Catatan lokasi elemen layar
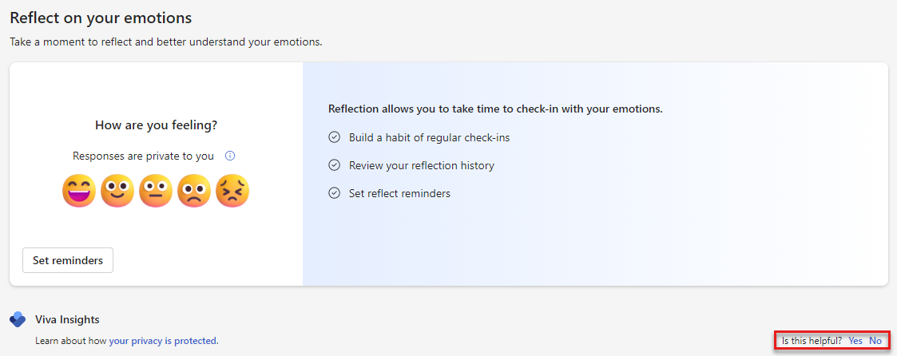The width and height of the screenshot is (897, 356).
Task: Click the 'Build a habit of regular check-ins' text
Action: 429,137
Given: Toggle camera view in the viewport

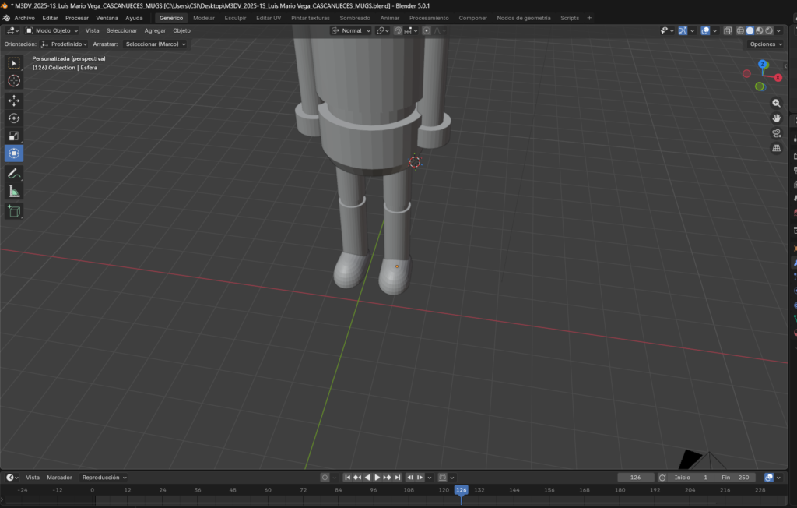Looking at the screenshot, I should [776, 133].
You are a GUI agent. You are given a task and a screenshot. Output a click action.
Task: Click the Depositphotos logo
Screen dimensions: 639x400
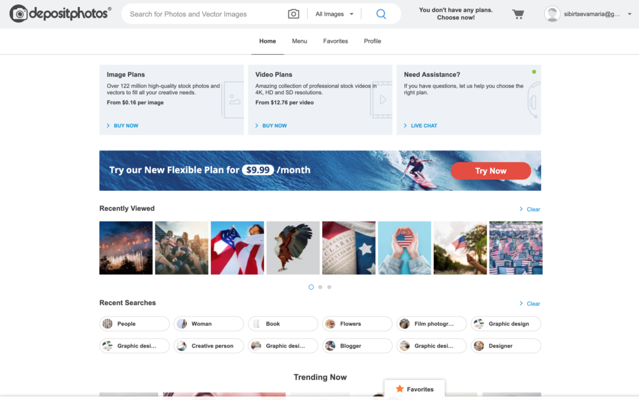click(x=61, y=14)
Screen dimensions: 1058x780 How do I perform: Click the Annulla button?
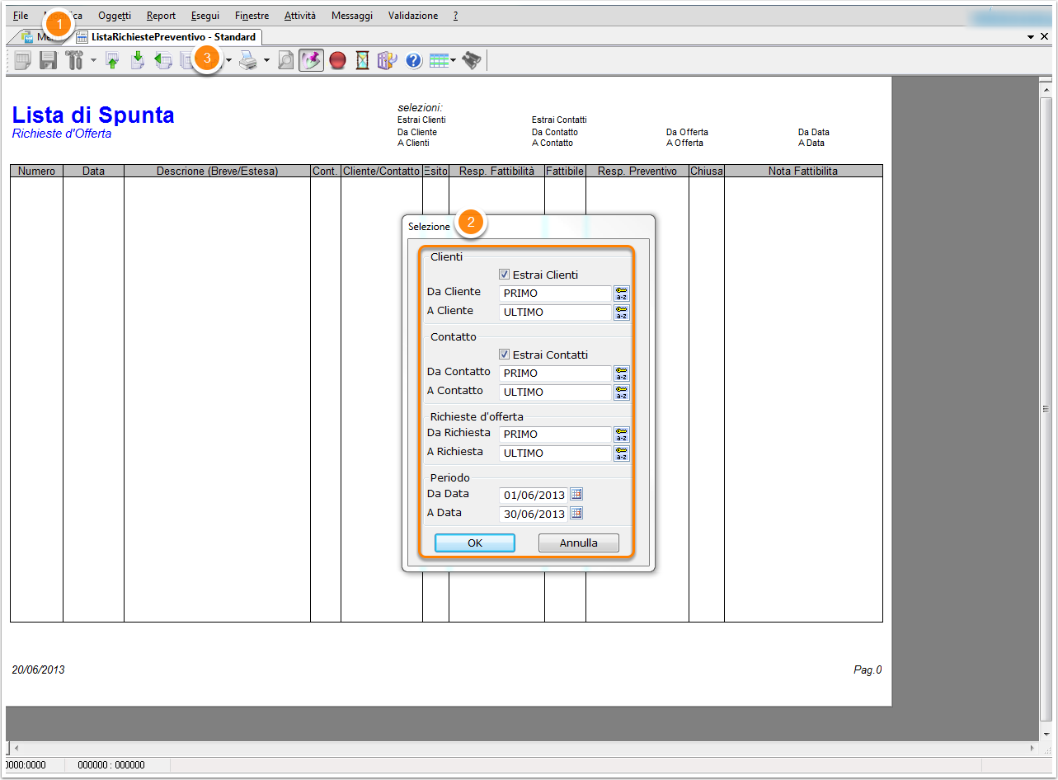coord(578,543)
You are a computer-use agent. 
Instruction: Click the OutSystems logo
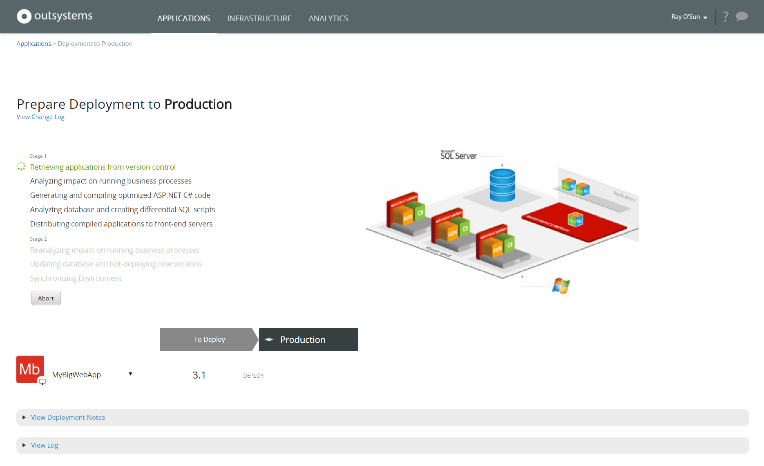tap(54, 16)
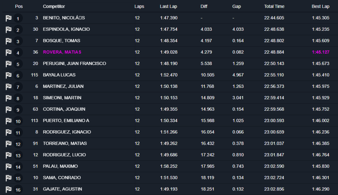
Task: Click the Gap column header
Action: (x=237, y=7)
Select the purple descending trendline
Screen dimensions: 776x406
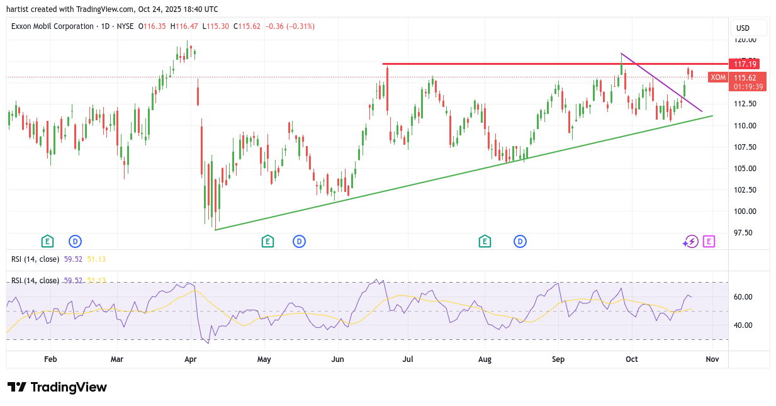pos(661,82)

• **Tujuan Latihan**
Ganti setiap "Screen dimensions" dengan "Screen size" di seluruh materi, lalu tulis ulang semua barisnya tanpa mengubah apa pun selain itu. Jangan sertakan gambar dalam jawaban.

• **Jawaban Latihan**
The width and height of the screenshot is (897, 356).
Task: Click the 'Build a habit of regular check-ins' text
Action: 429,137
Given: Toggle camera view in the viewport

Looking at the screenshot, I should [776, 133].
You are a GUI agent. You are given a task and a screenshot. Output a click action.
Task: Click the Depositphotos logo
Screen size: 639x400
click(x=61, y=14)
Screen size: 1058x780 How do I perform: Click the Annulla button?
coord(578,543)
You are a computer-use agent. 
Instruction: Click the OutSystems logo
tap(54, 16)
Task: Click the Gap column header
Action: (x=237, y=7)
Select the purple descending trendline
Screen size: 776x406
pos(661,82)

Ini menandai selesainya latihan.